Cada beneficiário, disse o ministro, terá direito a compra de duas passagens por ano com o desconto oferecido pelo ‘Voa Brasil’. A segunda passagem adquirida no ano poderá beneficiar um “filho” ou a “esposa”, exemplificou.

“Descobrimos uma obviedade que, durante esses meses [de baixa temporada], os aviões saem com 21% de passageiros a menos, vazios. Então, por que não comprar essas passagens e as pessoas voarem a R$ 200 ?”, questionou França. Os números de ocupação das aeronaves foram, segundo o ministro, fornecidos pela Agência Nacional de Aviação Civil (Anac).

Como o foco é ocupar assentos vazios, o ministro considera que não haverá o efeito da meia entrada que é percebido nos cinemas e eventos culturais, onde quem paga a entrada “cheia” arca com um valor mais caro para financiar o desconto do público especial.

Segundo ele, os assentos ociosos podem representar a oferta de quase 12 milhões de passagens a R$ 200 a cada ano. Essas passagens estão concentradas no período que inicia em meados de fevereiro, passando por março, abril, maio até junho e, depois, de agosto a novembro.

França informou que o ‘Voa Brasil’ deve começar ocupando 5% da ociosidade dos voos comerciais. O percentual vai aumentar para 10% dos assentos vagos no primeiro semestre de 2024.

À CNN, o ministro informou que, “em paralelo”, discute como reduzir o preço do querosene de aviação (QAV) que representa cerca de 40% do preço do bilhete aéreo. Segundo ele, o preço do combustível no Brasil é o “mais caro do mundo”.

O que dizem as aéreas?

Procurada, a Associação Brasileira das Empresas Aéreas (Abear) informou que “está acompanhando a proposta do governo para o plano de passagens aéreas e tem se colocado à disposição para contribuir”.

A associação ressaltou que, desde o início do ano, mantém “diálogo constante” com o Ministério de Portos e Aeroportos.
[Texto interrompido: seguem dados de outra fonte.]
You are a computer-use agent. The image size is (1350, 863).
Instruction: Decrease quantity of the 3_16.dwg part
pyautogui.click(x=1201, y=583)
O debate, segundo a entidade, envolve o cenário enfrentado pelo setor aéreo e “possíveis soluções para o crescimento do número de passageiros e destinos atendidos”.

A companhia aérea Azul disse avaliar como positiva a iniciativa apresentada. “A companhia está aberta e disposta a conversar sobre o projeto que vai beneficiar grande parte da população brasileira”, disse a aérea, em nota.